[Work instruction]: Since only part of the material below is wanted, output exactly the lines from the one with "Click building 77В on the map" up to and including the one with "Select the Zoom view tool".

[Given records]:
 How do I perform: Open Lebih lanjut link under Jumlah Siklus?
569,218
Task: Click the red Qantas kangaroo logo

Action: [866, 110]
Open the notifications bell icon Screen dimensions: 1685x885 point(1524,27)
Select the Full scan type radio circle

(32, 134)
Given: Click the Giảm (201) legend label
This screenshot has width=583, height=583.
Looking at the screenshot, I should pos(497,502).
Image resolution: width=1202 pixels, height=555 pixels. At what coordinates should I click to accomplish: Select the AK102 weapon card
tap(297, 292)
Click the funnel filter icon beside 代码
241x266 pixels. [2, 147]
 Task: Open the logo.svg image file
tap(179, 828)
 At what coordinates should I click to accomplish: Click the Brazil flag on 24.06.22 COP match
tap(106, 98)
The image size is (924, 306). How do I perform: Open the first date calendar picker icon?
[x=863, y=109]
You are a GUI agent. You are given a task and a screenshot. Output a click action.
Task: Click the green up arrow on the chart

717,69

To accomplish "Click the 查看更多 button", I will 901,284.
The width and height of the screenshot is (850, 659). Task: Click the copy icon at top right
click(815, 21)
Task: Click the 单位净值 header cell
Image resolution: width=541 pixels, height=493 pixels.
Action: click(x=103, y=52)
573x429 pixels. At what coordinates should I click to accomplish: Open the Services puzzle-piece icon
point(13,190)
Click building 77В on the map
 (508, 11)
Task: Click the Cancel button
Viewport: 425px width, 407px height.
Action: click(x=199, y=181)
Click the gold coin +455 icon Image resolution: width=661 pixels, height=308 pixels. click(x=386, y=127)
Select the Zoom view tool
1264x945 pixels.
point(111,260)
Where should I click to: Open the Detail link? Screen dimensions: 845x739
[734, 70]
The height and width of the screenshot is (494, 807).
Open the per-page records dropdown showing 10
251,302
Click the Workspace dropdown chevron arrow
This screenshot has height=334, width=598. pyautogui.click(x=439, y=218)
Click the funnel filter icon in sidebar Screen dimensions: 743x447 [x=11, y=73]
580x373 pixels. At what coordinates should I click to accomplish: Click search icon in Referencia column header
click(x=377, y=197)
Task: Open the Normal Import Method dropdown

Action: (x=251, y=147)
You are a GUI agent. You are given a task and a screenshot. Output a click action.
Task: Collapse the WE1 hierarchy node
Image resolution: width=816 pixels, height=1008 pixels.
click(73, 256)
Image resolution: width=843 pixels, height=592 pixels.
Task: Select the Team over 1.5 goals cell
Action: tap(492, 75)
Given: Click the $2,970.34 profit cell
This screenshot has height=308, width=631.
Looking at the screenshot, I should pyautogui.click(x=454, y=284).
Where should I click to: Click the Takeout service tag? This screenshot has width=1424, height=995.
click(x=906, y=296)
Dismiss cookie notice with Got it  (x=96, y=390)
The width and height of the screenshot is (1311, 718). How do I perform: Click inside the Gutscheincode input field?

[Exercise response]:
Click building 77В on the map
 (508, 11)
Task: Click the Cancel button
Viewport: 425px width, 407px height.
Action: click(x=199, y=181)
Click the gold coin +455 icon Image resolution: width=661 pixels, height=308 pixels. click(x=386, y=127)
Select the Zoom view tool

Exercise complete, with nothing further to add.